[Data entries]
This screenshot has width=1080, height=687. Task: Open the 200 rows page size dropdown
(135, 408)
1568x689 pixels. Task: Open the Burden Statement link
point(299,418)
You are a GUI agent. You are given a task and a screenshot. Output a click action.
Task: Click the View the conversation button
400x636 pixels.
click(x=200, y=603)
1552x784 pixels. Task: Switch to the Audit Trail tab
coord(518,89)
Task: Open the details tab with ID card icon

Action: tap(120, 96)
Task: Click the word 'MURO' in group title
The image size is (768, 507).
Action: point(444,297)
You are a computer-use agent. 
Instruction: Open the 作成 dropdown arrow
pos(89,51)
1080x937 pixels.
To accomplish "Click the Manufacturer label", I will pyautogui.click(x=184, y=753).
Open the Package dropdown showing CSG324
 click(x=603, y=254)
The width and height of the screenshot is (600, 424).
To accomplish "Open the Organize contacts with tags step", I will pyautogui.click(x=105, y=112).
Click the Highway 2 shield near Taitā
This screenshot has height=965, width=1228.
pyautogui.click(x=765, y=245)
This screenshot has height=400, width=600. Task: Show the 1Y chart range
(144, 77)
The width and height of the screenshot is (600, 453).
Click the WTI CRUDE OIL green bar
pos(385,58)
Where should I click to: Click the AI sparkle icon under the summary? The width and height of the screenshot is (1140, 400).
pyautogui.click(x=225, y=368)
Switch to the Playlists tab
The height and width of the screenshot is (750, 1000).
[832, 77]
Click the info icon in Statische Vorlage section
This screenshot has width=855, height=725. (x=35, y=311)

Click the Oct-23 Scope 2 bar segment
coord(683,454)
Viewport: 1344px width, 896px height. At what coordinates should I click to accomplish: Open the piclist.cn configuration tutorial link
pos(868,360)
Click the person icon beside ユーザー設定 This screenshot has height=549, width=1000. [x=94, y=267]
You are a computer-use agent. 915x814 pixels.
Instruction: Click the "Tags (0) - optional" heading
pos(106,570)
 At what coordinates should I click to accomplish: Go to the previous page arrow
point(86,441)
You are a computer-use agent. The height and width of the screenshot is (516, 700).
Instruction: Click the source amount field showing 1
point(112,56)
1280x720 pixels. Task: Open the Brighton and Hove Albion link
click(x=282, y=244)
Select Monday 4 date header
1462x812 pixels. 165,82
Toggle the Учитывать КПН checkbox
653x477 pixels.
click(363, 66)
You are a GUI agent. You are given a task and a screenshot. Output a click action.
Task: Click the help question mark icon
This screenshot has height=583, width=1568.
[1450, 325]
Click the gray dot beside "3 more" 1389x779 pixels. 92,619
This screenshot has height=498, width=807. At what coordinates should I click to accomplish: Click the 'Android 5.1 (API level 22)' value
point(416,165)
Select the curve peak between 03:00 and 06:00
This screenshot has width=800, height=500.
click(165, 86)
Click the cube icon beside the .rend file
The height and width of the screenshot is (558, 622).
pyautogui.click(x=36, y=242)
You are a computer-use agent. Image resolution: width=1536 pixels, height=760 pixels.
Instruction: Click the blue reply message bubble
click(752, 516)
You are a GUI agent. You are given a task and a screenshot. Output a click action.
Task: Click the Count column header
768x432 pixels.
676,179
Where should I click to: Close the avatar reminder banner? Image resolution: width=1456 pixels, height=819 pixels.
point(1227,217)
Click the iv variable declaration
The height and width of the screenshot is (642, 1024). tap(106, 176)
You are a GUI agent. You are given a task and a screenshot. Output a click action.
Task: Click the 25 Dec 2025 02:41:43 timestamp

• What the task requires
From the records above, print only the lines between the one holding "This screenshot has height=583, width=1568." and the one holding "Click the gray", inclusive, exactly as they stand.

• Task response
This screenshot has height=583, width=1568.
[1450, 325]
Click the gray dot beside "3 more" 1389x779 pixels. 92,619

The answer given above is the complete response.